At last Olive raised her head with a sigh, partly of fatigue, and partly of blissful content, and after taking a professional squint at her subject and her copy, passed it over to Jean with the remark:
"There, how do you like that, Jean? Does his nose look right?"
"Just beautiful!" cried Jean with enthusiasm. "How splendidly you do it, Olive. He looks as if he was going to speak. It must be so nice to be an artist; you'll be a great one, some day, won't you?"

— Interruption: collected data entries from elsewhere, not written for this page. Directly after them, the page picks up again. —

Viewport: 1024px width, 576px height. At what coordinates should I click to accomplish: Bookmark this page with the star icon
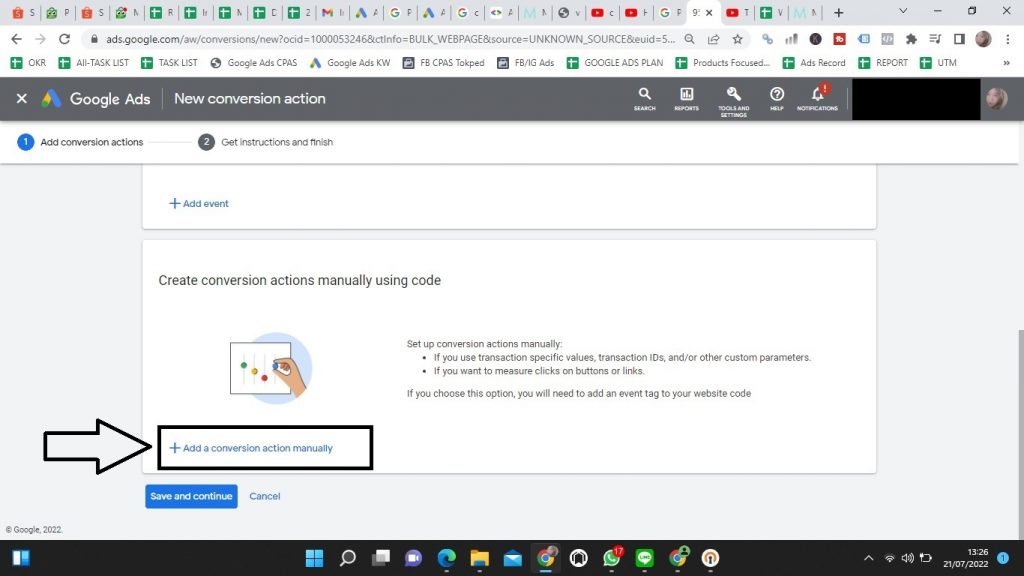click(x=738, y=39)
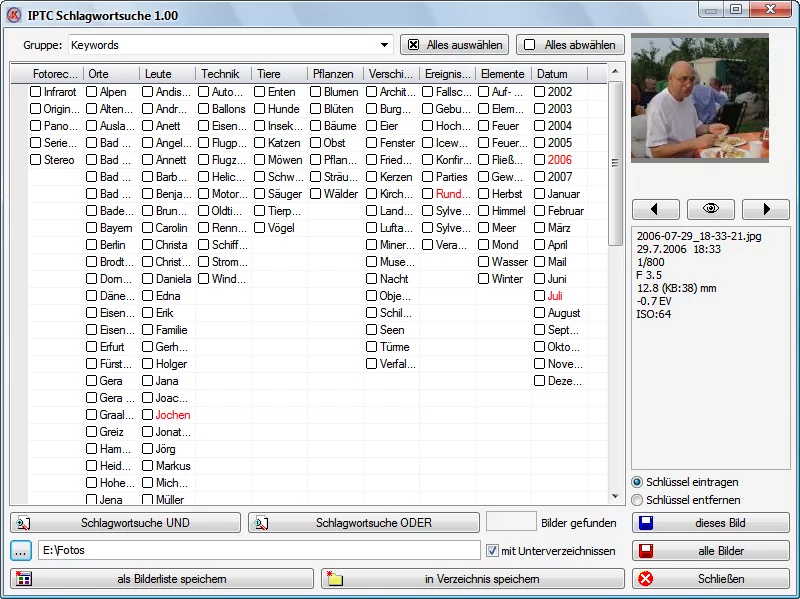800x599 pixels.
Task: Run Schlagwortsuche UND search
Action: 125,523
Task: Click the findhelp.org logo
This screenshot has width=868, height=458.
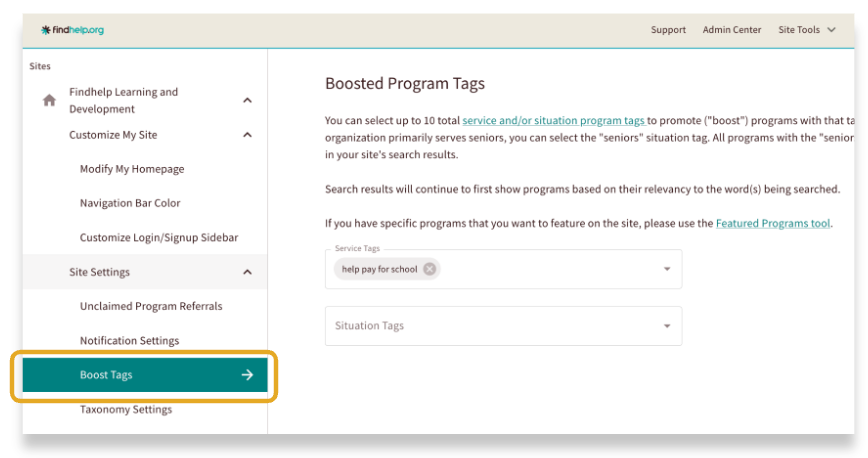Action: pyautogui.click(x=72, y=30)
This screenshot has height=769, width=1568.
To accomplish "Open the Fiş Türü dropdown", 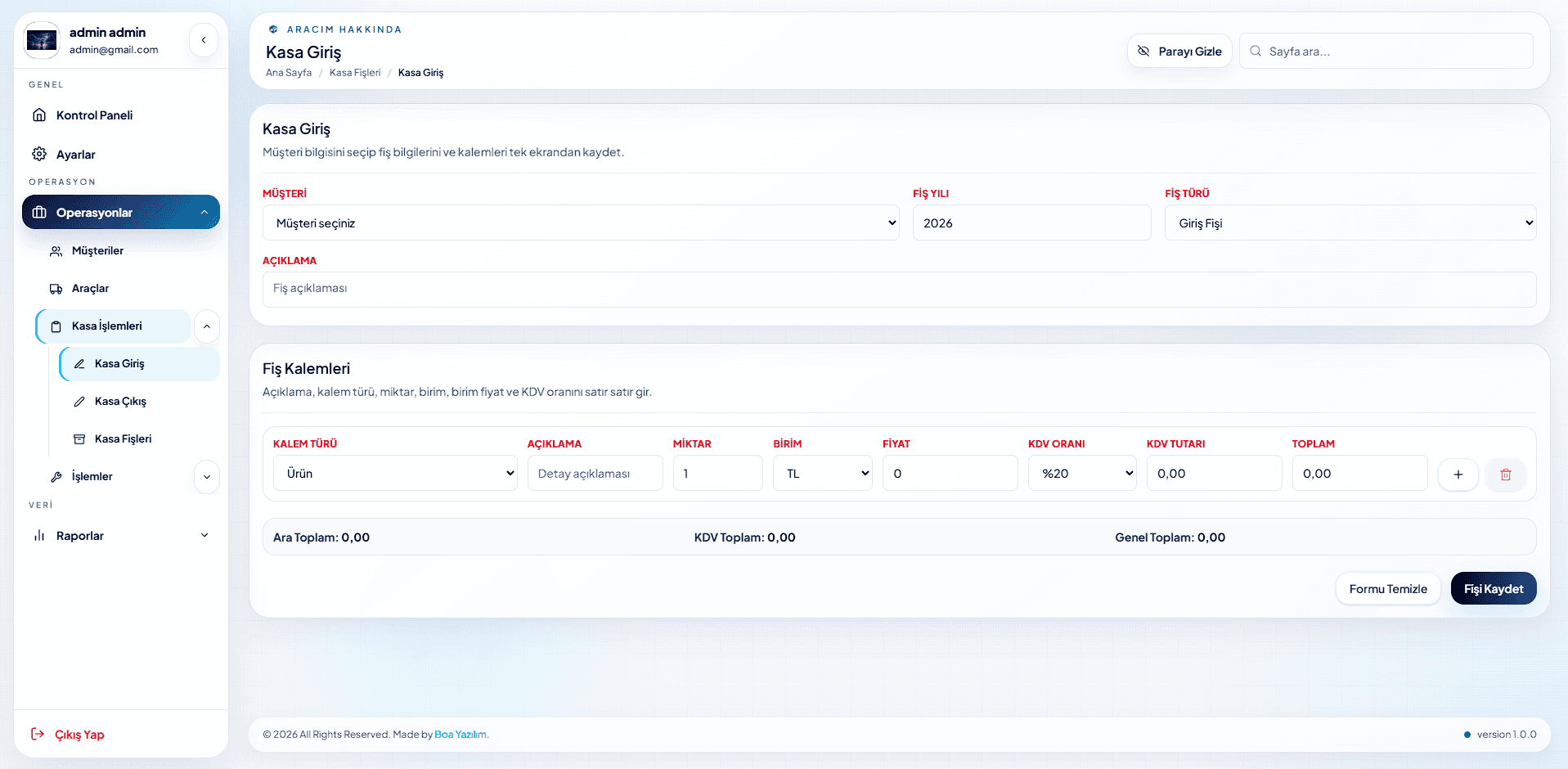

"I want to be," answered Olive, who had lately learned that nothing so threw Jean into raptures, as to be appealed to, and confided in. "After I learn to draw heads just as nicely as possible, I am going to sketch yours and Ernestine's for mama."
"Are you really?" exclaimed Jean in delight, "and like that one?"
"Yes, like this," said Olive, looking at her sketch, which was a copy of a magnificent head of Demosthenes, cast in bas-relief against black velvet. "Don't you think she will like it?"
"Oh, she'll just be too happy!" cried Jean, slipping from her lounge, and limping over to Olive with her cane. "I want to talk a little while now, will you, Olive?"
The young artist cast a hasty regretful look at her drawing, and was on the point of putting off the little talk, for her fingers fairly trembled to go on with her work, and catch with her pencil the peculiar life-like expression about the mouth of the great orator; but the temptation was thrust aside, and the next moment, Jean was sitting in her lap, with the contented air of one who expects no rebuffs or unreturned caresses.
"I've been watching you so long," she began, touching with loving fingers, the long, heavy braid of beautiful hair, that had fallen over Olive's shoulder, "and I just wanted to tell you how different you look from the way you used to, you know."
"Yes," answered Olive, who had grown used to these loving bursts of admiration from the observing little girl.